Kolejnym krokiem było odlutowywanie rezystorów związanych z konkretną linią dźwięku w "Bajcie":
1. Linia SOUND i R64 - nadal zakłócenia i brak dźwięku z BEEP
2. Linia TAPEOUT i R65 - nadal zakłócenia i brak dźwięku z SAVE
3. Linia FX0 (VI53) i R46, R47, R48 - nadal zakłócenia i brak dźwięku z 3-kanałowego generatora dźwięku VI53
Wzmacniacz DD75 wymaga napięcia 12V. Napięcie to w "Bajcie" potrzebne jest jeszcze tylko do dekodera SECAM. Uruchomiłem "Bajta" bez zasilania 12V tylko z 5V. Komputer działa ale nadal zakłócenia.
Teraz poskładałem wszystko z powrotem do kupy czyli wszystkie rezystory, VT5, VT6, wzmacniacz DD75, kondensator C14 i zasilanie 12V - nadal zakłócenia :-(
Zauważyłem też iż czasami po wciśnięciu dowolnego klawisza na klawiaturze pojawiają się duże zakłócenia. Udało mi się to nagrać -
Link.
Najdziwniejsze jest to iż czasami zakłócenia pojawiają się dopiero po ok. 30 minutach od włączenia komputera a czasami zaraz po włączeniu. To jest jakby losowe.

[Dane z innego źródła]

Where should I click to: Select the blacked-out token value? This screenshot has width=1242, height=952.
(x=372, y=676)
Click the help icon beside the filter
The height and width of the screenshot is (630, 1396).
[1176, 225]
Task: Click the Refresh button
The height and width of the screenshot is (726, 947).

Wczoraj rozmawiałem z Prusak'iem na ICQ i poradził mi abym podłączył "Bajta", TV i SONY do jednej listwy zasilającej z bolcem uziemiającym bo miałem podłączone tak, że "Bajt" i SONY do jednej listwy a TV do innego gniazdka w pokoju. Nic to nie dało :-(, zresztą "Bajt", TV i SONY nie wymagają bolca uziemiającego bo mają zwykłe wtyczki dwupinowe.
Kończą mi się już pomysły co może być źródłem zakłóceń.